(Linhas extraídas)
━━━━━━━━━━
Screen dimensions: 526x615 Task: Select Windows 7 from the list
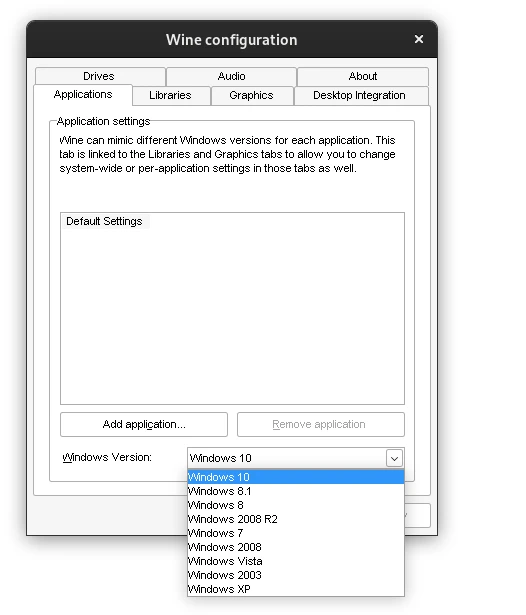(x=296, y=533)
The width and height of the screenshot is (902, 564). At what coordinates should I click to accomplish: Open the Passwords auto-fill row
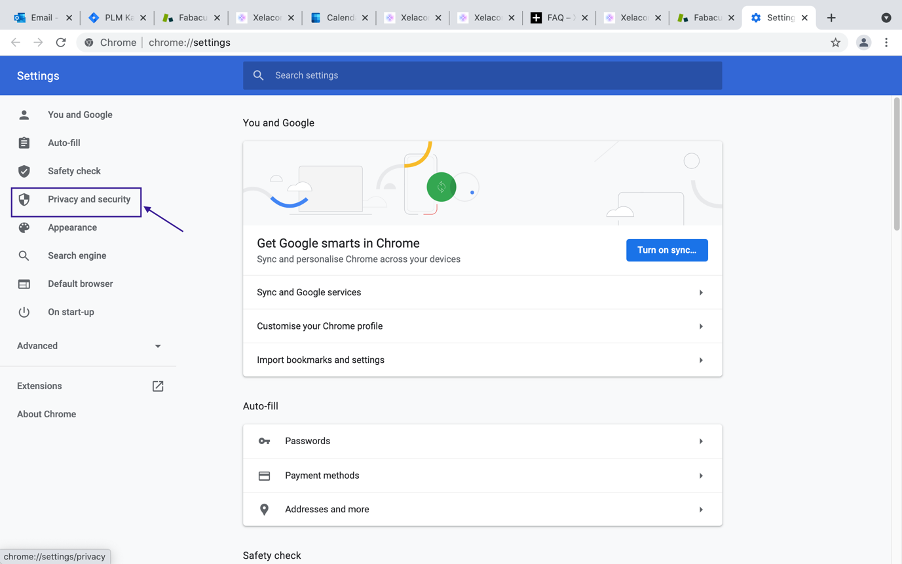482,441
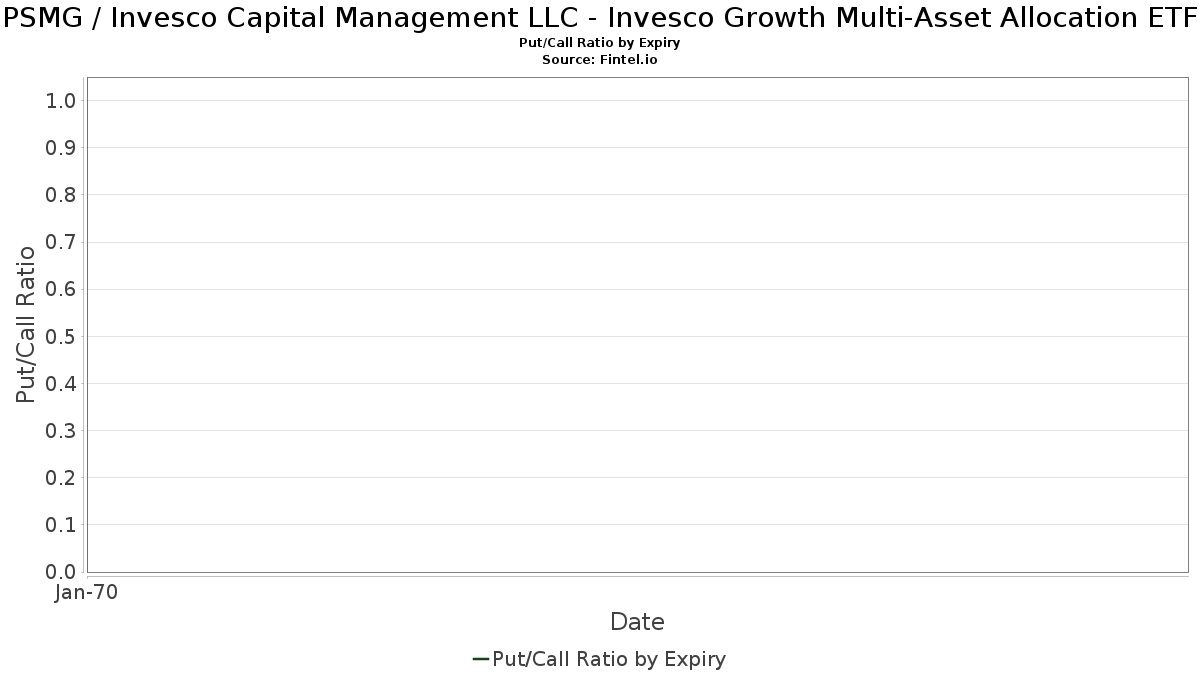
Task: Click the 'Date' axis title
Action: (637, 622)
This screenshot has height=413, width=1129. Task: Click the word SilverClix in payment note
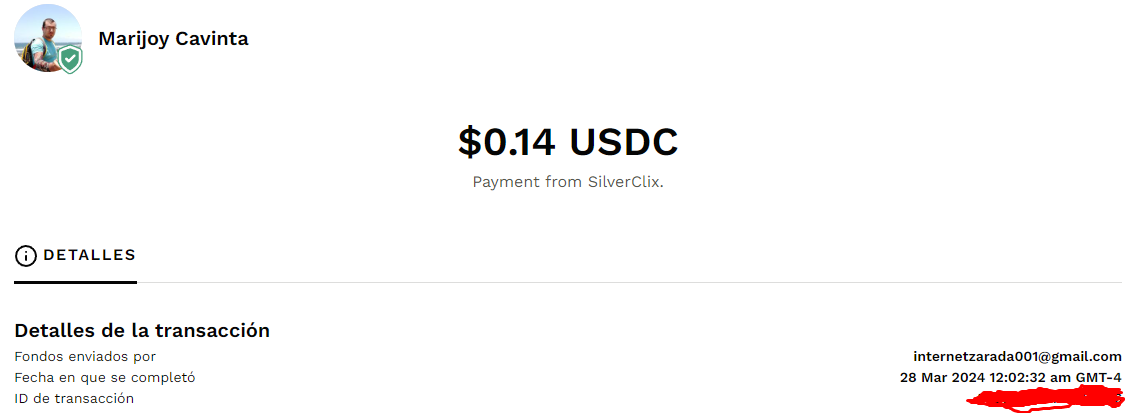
━━━━━━━━━━
**Objetivo do exercício:** Reescreva todas as linhas acima trocando "screenshot" por "image" e mantendo todo o resto igual. Deixe as imagens de fora da resposta.

**Resposta do exercício:**
Screen dimensions: 526x615 Task: Select Windows 7 from the list
(x=296, y=533)
The width and height of the image is (902, 564). At what coordinates should I click to accomplish: Open the Passwords auto-fill row
482,441
Task: Click the 'Date' axis title
Action: (637, 622)
This image has height=413, width=1129. Task: Click the word SilverClix in payment note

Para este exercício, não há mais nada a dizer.